## [Dataset entries]

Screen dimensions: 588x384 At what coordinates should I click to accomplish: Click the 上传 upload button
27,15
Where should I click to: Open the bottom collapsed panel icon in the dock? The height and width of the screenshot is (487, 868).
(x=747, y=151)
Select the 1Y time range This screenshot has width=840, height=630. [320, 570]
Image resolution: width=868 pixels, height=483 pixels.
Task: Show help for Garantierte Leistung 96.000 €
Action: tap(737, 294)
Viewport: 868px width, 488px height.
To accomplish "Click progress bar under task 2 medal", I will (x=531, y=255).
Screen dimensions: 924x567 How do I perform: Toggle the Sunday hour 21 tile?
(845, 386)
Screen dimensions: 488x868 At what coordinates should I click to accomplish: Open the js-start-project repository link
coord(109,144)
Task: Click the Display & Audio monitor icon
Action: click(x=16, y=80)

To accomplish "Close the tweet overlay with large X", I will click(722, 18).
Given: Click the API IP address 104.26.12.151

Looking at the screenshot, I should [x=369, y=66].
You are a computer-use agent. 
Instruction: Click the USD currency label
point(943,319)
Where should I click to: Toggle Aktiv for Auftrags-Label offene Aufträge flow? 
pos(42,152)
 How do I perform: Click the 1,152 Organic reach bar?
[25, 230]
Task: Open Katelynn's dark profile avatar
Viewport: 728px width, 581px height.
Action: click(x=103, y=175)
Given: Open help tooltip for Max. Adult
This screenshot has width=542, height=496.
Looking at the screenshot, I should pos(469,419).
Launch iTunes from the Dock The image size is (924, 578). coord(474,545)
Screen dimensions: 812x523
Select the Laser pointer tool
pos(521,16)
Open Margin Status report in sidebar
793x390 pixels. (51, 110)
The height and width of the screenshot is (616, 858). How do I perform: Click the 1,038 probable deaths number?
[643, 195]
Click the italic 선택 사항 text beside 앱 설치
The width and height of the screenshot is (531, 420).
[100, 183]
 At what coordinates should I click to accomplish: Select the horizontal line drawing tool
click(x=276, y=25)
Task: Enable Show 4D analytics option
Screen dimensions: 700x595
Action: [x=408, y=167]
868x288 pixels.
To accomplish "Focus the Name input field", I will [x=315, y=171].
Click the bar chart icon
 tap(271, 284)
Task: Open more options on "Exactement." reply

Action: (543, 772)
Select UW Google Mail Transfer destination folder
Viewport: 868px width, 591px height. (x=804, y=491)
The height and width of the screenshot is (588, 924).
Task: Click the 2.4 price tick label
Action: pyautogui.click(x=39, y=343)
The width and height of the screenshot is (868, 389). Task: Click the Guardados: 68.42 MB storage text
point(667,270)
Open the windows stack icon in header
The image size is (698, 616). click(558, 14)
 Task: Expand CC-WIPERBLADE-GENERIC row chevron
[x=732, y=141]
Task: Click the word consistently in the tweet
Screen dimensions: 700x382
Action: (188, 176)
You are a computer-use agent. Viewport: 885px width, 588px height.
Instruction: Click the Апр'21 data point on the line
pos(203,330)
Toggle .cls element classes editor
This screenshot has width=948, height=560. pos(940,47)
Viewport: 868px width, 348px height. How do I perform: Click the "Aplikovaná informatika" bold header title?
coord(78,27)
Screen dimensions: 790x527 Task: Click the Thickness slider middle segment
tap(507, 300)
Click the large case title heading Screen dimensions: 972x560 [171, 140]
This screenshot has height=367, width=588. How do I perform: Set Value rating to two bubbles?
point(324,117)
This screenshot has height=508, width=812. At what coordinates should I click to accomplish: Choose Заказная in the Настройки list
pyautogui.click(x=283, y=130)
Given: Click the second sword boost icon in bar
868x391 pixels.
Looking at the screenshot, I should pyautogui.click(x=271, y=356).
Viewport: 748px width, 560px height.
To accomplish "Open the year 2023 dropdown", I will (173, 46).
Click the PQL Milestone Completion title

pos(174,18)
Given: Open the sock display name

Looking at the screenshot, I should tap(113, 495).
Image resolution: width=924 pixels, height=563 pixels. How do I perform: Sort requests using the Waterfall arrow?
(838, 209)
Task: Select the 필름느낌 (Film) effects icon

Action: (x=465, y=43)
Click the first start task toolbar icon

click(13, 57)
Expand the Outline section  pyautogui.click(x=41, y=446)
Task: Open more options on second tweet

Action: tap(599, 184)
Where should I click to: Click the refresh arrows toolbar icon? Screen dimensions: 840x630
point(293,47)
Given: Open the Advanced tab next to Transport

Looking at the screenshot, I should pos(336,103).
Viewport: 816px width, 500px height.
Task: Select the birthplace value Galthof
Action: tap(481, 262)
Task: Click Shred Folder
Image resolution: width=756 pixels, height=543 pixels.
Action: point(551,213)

## [Requirement]
Check each line of the data above for the string "computer", and copy the ones that have it.

## [Exercise output]
You are a computer-use agent. 
You are a computer-use agent. Viewport: 885px width, 588px height.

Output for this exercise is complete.